A Ramona woman will get another chance to have her eminent domain case heard in court, following a ruling by a federal appellate panel last week.
Joan Kearney filed suit against the Ramona Unified School District and its law firm, Foley & Lardner LLP -- first in state court and then in district court -- for allegedly hiding evidence during the trial to determine her property's value.
She was unsuccessful until the Ninth Circuit Court of Appeals ruled in her favor May 12, sending the case back to the trial court.
The decision marked the final victory in the legal career of San Diego attorney Jay Wheeler, who died unexpectedly at the age of 60 in the middle of the litigation.
"Jay believed in the rightness of his legal theory," said Jill Sullivan, an attorney with Chapin Wheeler who argued the case before the Ninth Circuit. "He was brave and steadfast in filing the appeal. I wanted to vindicate his thought process in filing the appeal as he did.
"It's the kind of decision that's downplayed by the defense because it's not a decision on the merits. But for us, to live to fight another day on behalf of Joan Kearney is enormous."
San Diego attorney Mark Zebrowski, who is helping represent Foley & Lardner, said the Ninth Circuit panel had to take everything that was alleged as true because it was the pleading stage.
“When we move onto the factual stage, it’s quite different than what’s alleged,” he said, adding his clients didn’t hide anything.
Kearney accused Foley & Lardner, two of its attorneys and the business manager of the Ramona school district of intentionally hiding the results from a percolation test done on her 52-acre lot in Ramona. A percolation test is used to determine how many buildings the land can sustain.
"That piece of evidence would have significantly increased the value of this property," Sullivan said. "Experts on both sides said it would have made a big difference."
Attorney Daniel Shinoff, who represented Ramona Unified School District business manager Michael McCarty, was disappointed with the Ninth Circuit's decision but he wasn't particularly surprised.
"They weren't making a decision based upon the merits," Shinoff said. "They simply said the (district) judge applied a cannon that they said didn't apply."
During the trial to determine the property's worth, results from a percolation test taken in 1996 was presented to the jury and debated by both parties' experts. Kearney claims a more recent test was completed, one that would suggest the land could sustain more development, but that evidence was not revealed during discovery or shown to the judge and jury.
The jury eventually awarded Kearney nearly $1 million.
Shinoff, of the firm Stutz, Artiano, Shinoff & Holtz, disputes that any evidence was hidden.
"I just can't imagine why the plaintiff would believe the head of business services would have some sort of motive to do that," he said. "What would be the motivation to damage your career like that?"

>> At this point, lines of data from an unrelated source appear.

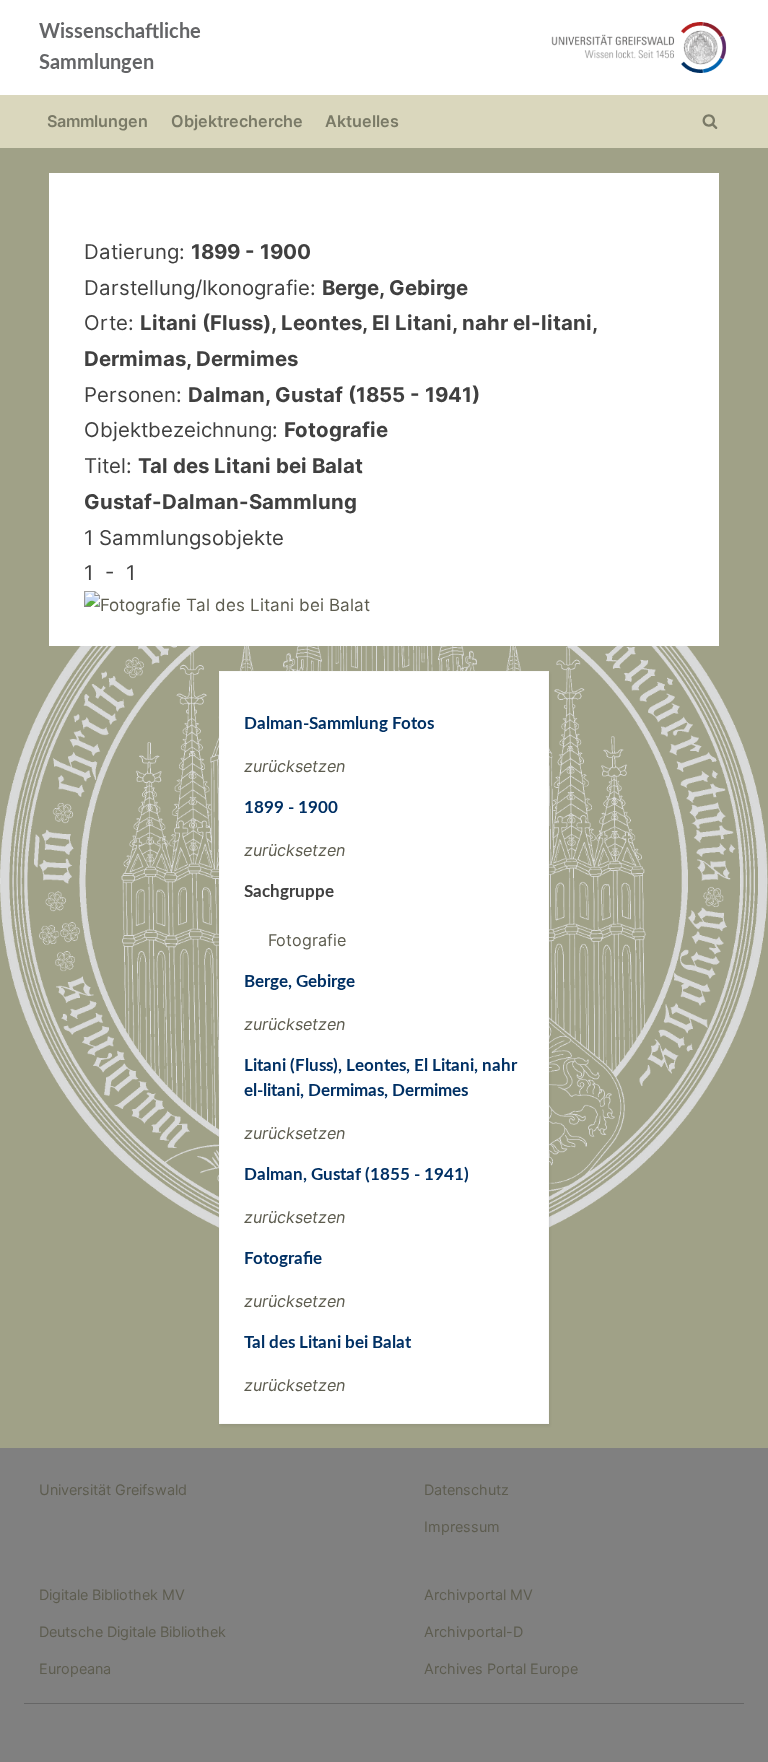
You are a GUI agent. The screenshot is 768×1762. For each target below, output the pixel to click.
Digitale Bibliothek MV (112, 1594)
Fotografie (307, 940)
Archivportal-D (473, 1631)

According to Sullivan, the school eventually released the results of a later test, but only "at a time when no state court could, as a matter of procedure, consider the evidence."
Wheeler and Sullivan's litigation in federal court was first dismissed by the district court, which also ordered Kearney to pay the defendant's attorney's fees.

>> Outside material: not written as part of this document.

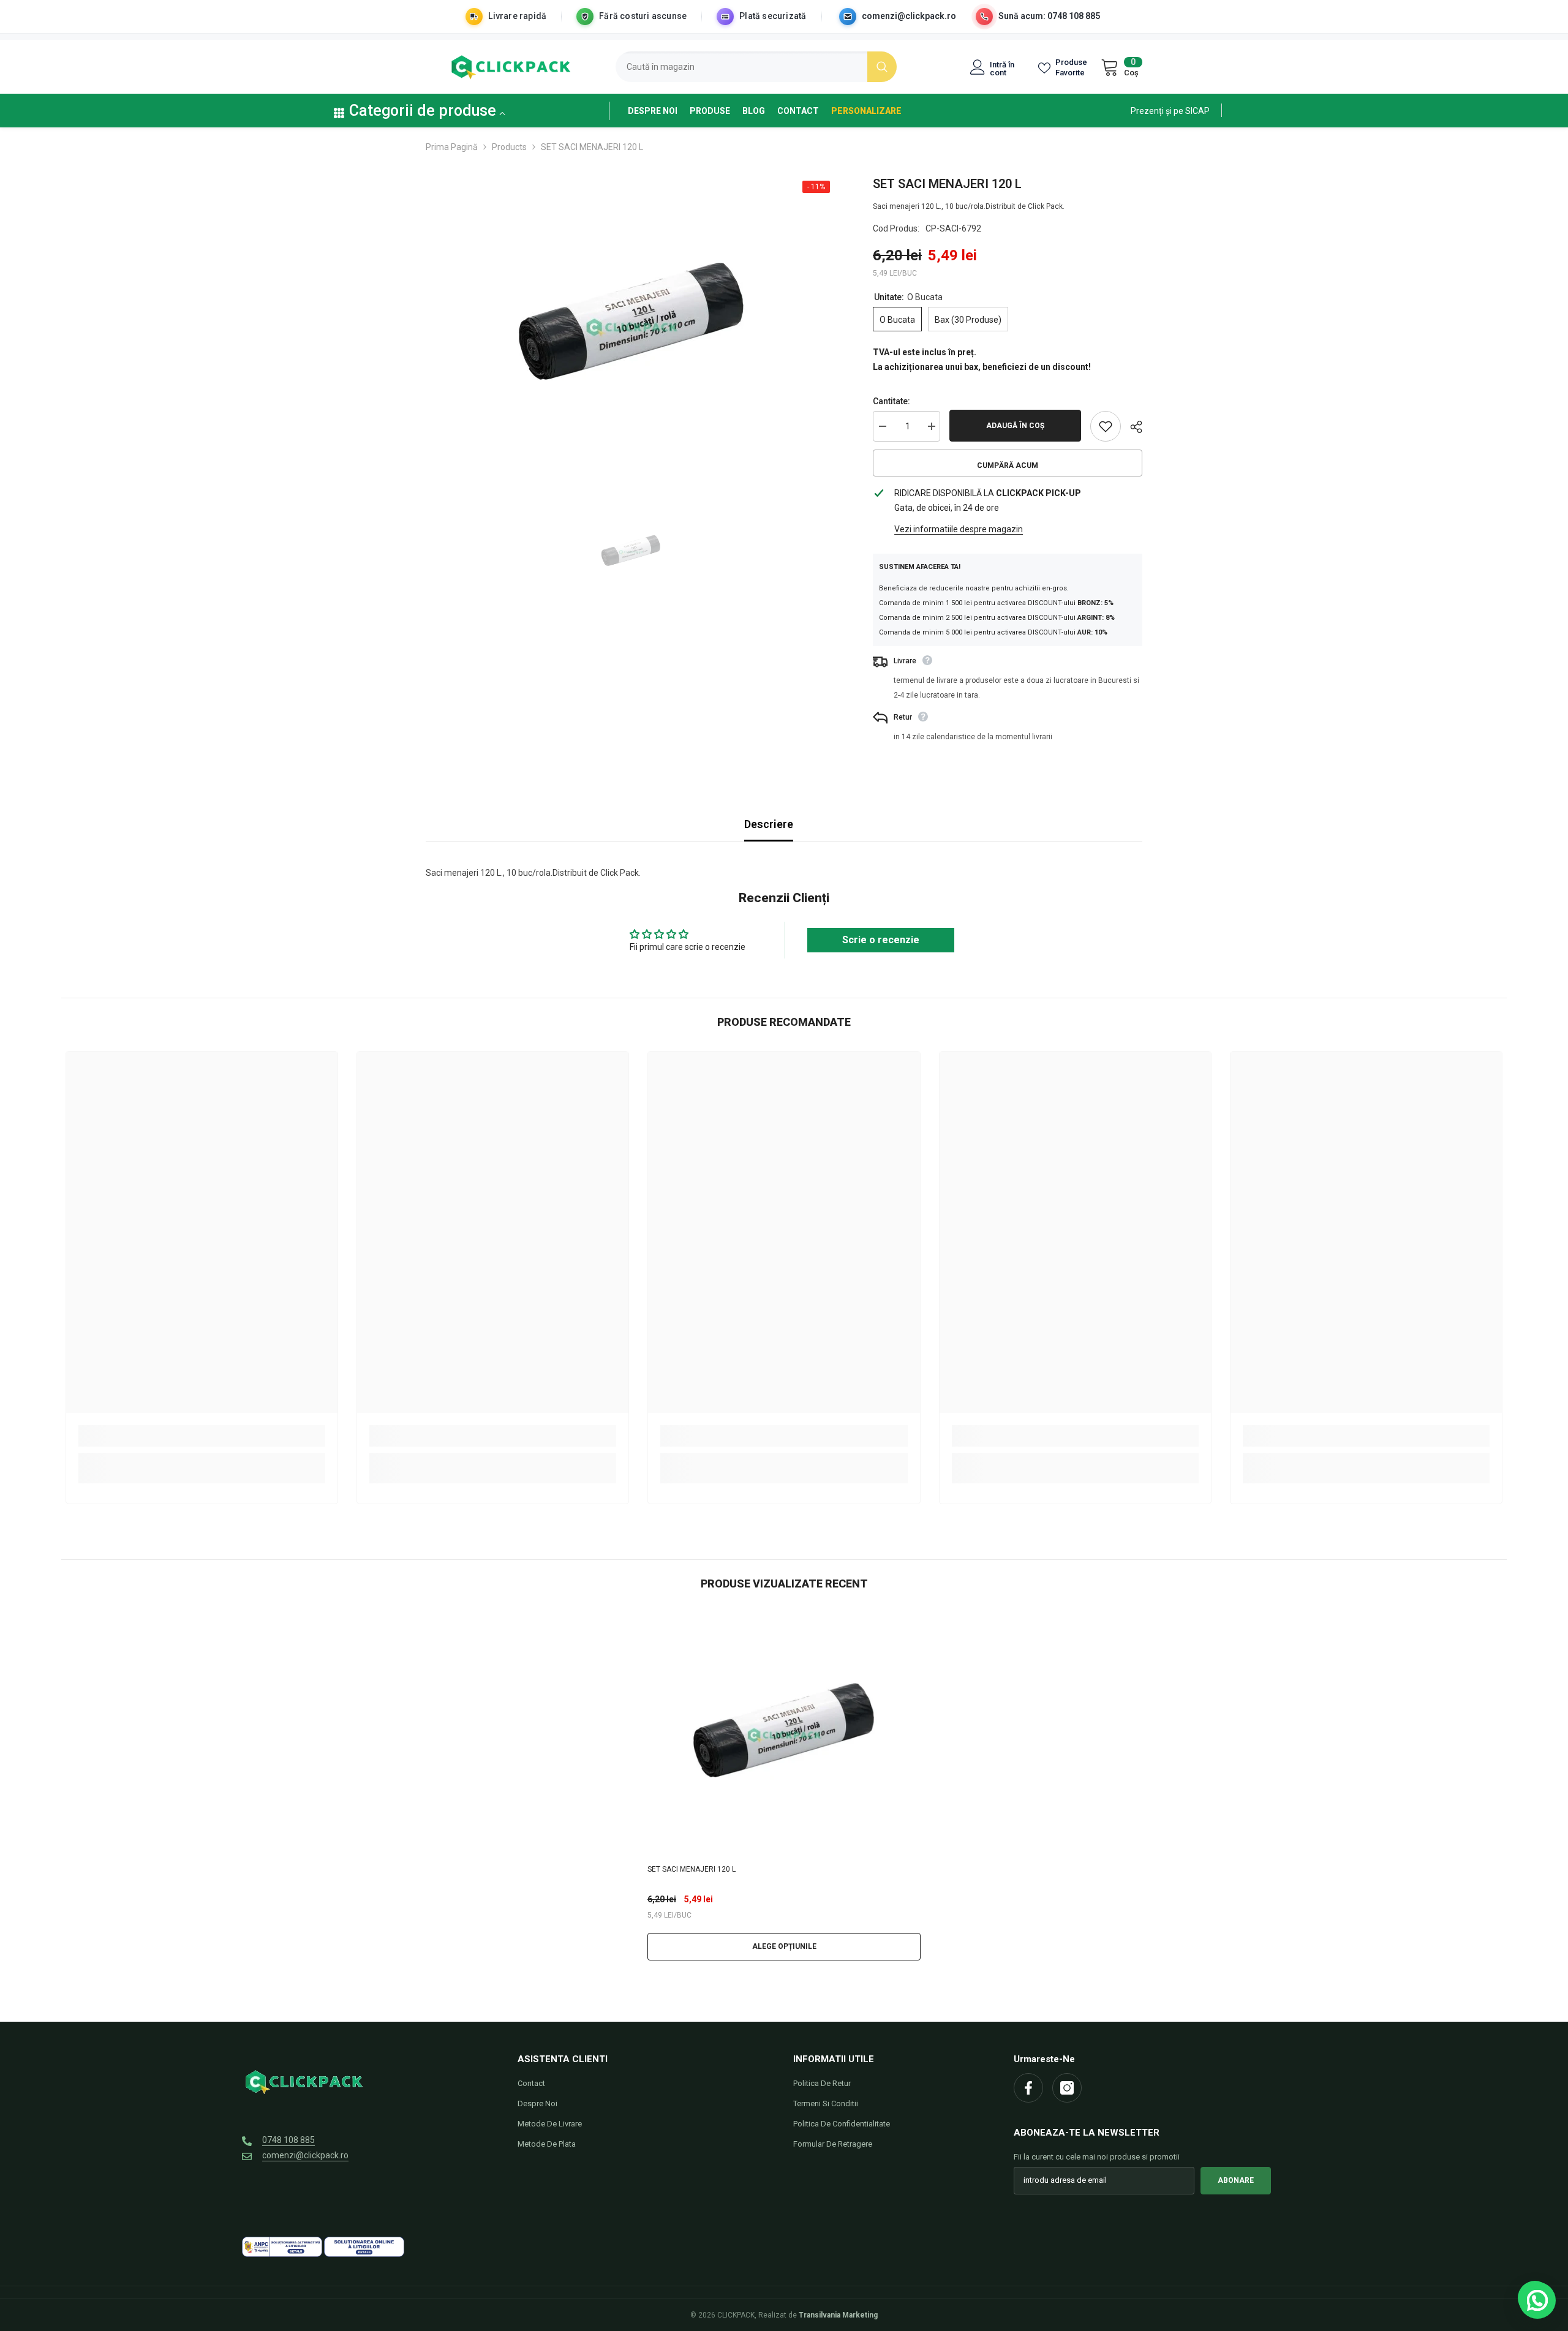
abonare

The Ninth Circuit, however, reversed the dismissal and remanded the case back to the trial court.
"I was pleased that the Ninth Circuit, in its opinion, took note to say that the district court's premise that the plaintiff should have done more to find hidden evidence was misplaced," Sullivan said.
"Jay was looking down and smiling that I had satisfied my responsibility, not only to my client, but to my mentor," she added, "and the outcome was fitting to him and his memory as a lawyer. He was a brilliant lawyer and a brave lawyer."